What you need to do →
Copy the records below exactly, but leave out any picture they contain.

[[ Dataset extract, beginning ]]

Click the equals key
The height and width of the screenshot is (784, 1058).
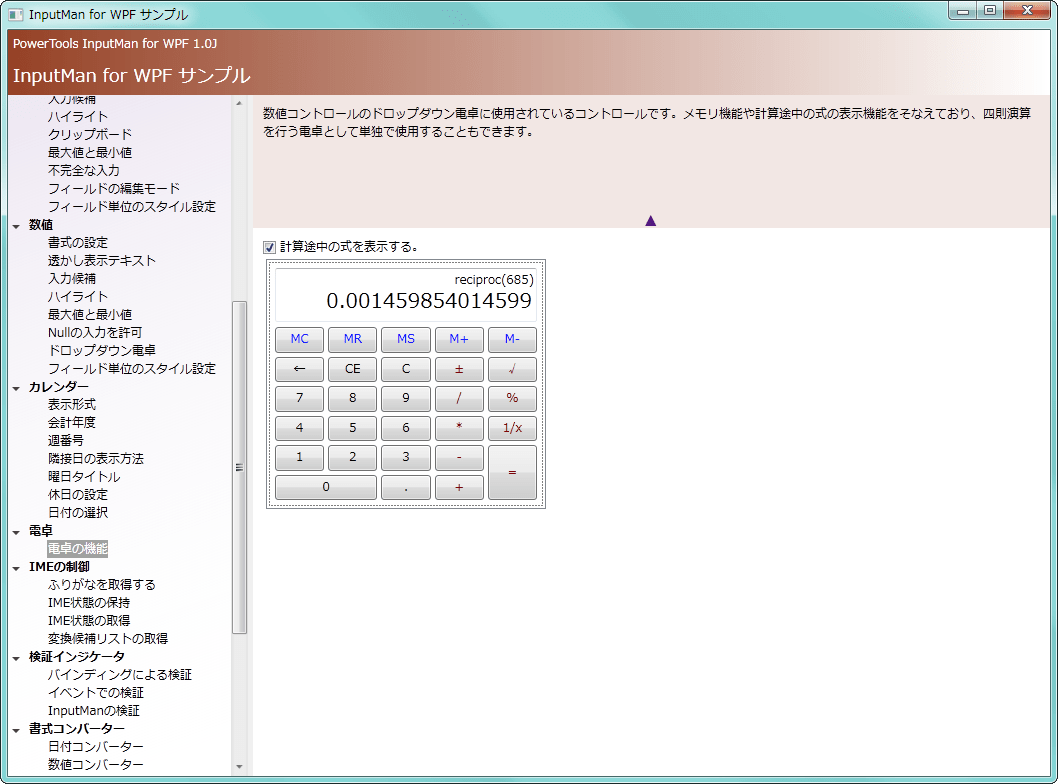pyautogui.click(x=512, y=473)
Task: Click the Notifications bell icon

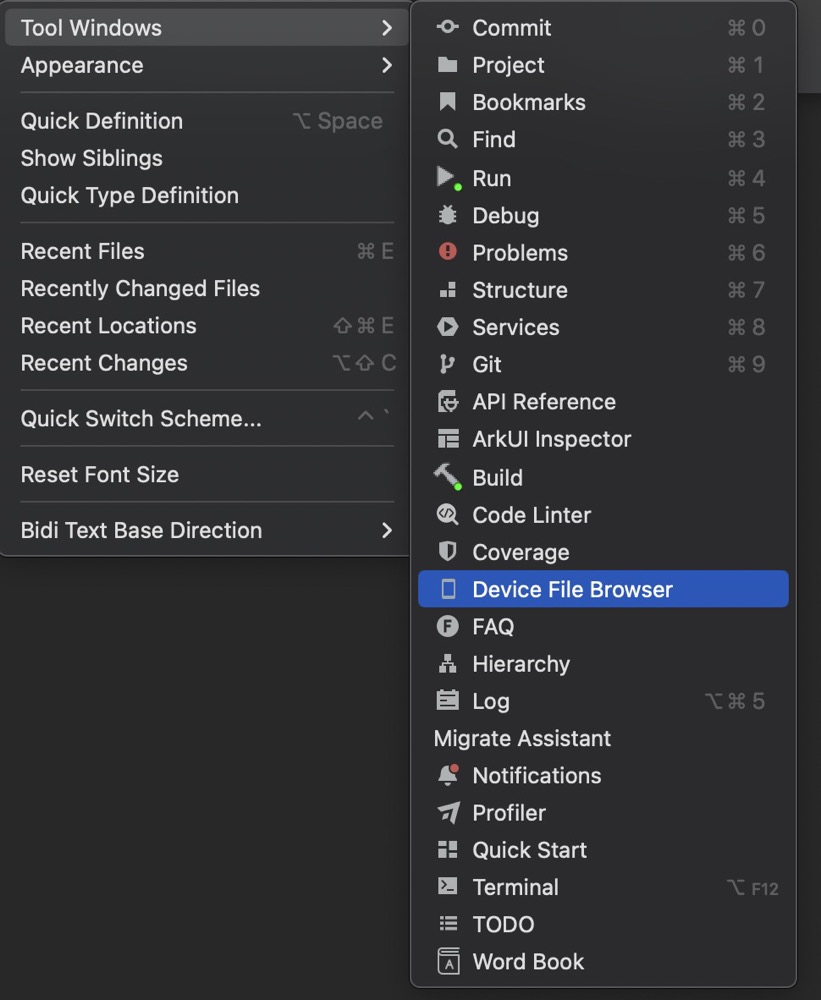Action: pyautogui.click(x=448, y=774)
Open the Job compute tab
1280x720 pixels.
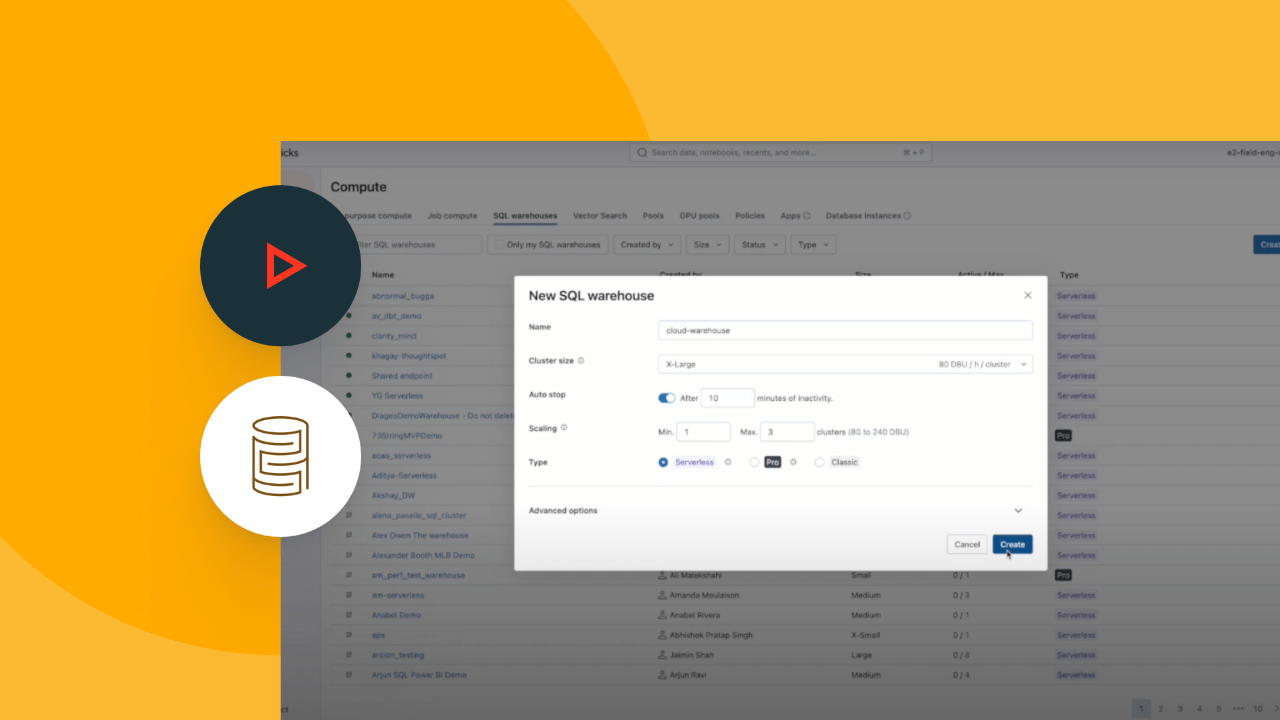click(452, 216)
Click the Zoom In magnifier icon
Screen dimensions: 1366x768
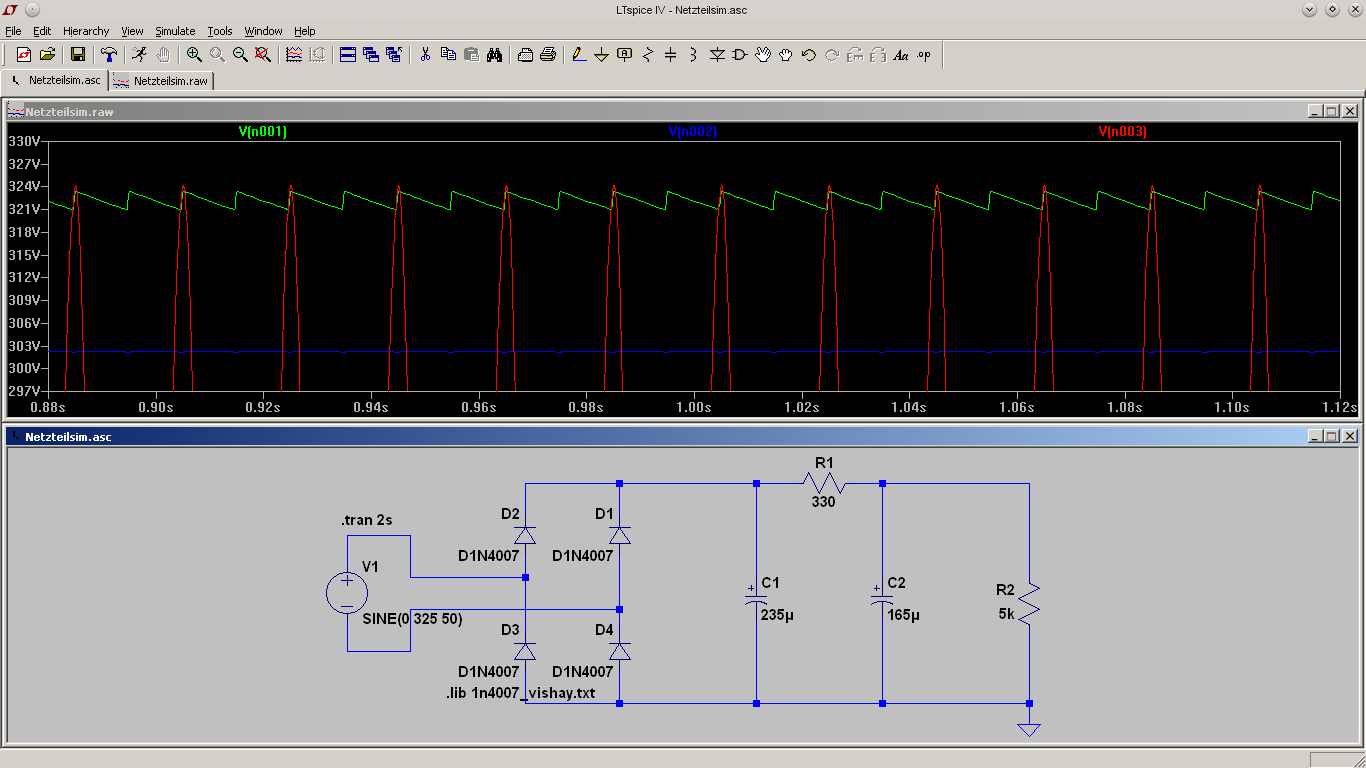point(194,55)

[[ Dataset extract, end ]]

Answer to this problem →
Click the equals key
The height and width of the screenshot is (784, 1058).
pyautogui.click(x=512, y=473)
Task: Click the Notifications bell icon

Action: pyautogui.click(x=448, y=774)
Open the Job compute tab
1280x720 pixels.
click(452, 216)
Click the Zoom In magnifier icon
Screen dimensions: 1366x768
point(194,55)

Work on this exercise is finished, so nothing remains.